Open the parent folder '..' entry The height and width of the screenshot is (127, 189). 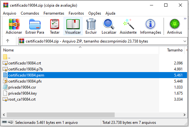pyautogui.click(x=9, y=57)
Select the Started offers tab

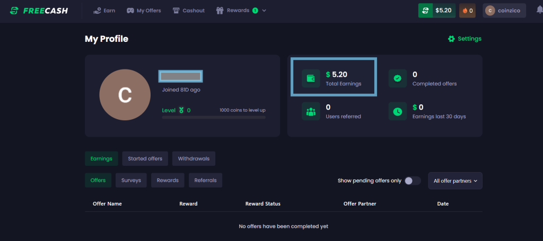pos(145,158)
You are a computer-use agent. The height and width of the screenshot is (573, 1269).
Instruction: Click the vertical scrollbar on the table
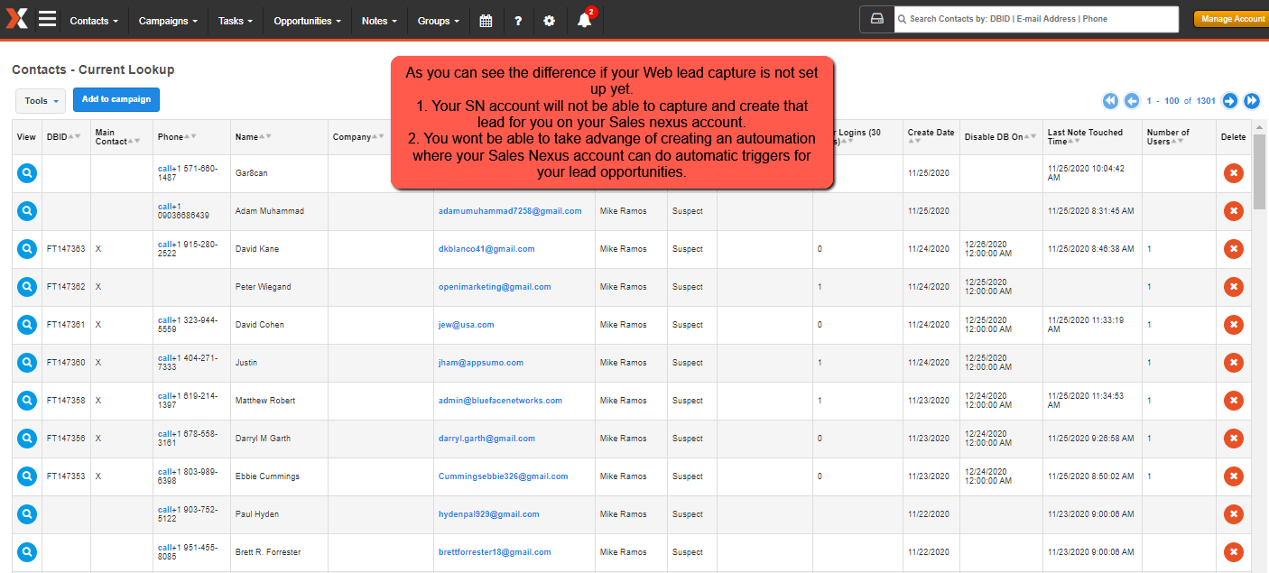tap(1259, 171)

- - -

▶ [TRY IT] From the line with "Instruction: Click the" to the final line of the entries above, reproduce each line exactly and nothing else; the pictures stay out.

▶ [SOLVED PROBLEM]
Instruction: Click the vertical scrollbar on the table
tap(1259, 171)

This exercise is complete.